Sarah si irrigidisce. «Perché?» Chiede sorpresa. «No, no lei ha bisogno di me. Io devo...» Inizia a borbottare.
Mi madre si alza e le va di fronte. «Tu devi solo andare a casa.» Dice impassibile.
Allibita, Sarah prova a parlare ma mia madre la ferma di nuovo alzando la mano destra e sollevando il dito indice. «Senti, so che le vuoi stare affianco ma ha bisogno di cure che solo le streghe anziane possono darle. Quando loro arriveranno qui tu non dovrai esserci.» Chiude gli occhi e sospira per cercare di mantenere un tono di voce calmo. «Sai benissimo anche tu che loro non devono sapere che tu sai di noi, vero?»
Sarah annuisce.
«Bene. Quindi potrai ben capire il motivo per cui ti sto chiedendo di andartene.»

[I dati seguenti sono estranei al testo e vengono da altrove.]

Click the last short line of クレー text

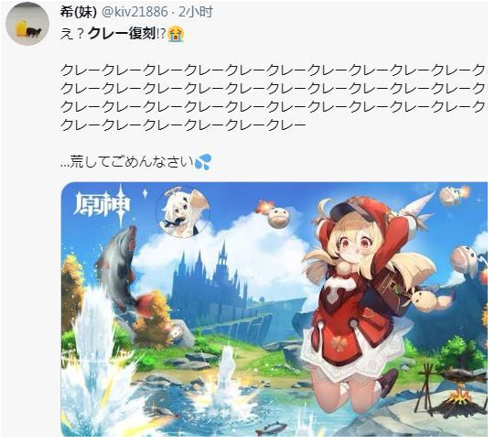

La mia amica chiude gli occhi e si passa i dorsi delle mani sugli occhi per asciugarsi le lacrime. «Quando Greta si sveglierà lei mi chiamerà subito, non è vero?»
Mia madre annuisce. «Certo.»
«Ok.»
Sarah si china sul corpo e gli stampa un bacio sulla fronte. Si raddrizza e si incammina verso la porta di casa seguita da mia madre. Poco prima che la porta si richiuda alle spalle di Sarah, lei parla richiamando l'attenzione di mia madre. «Ethel...»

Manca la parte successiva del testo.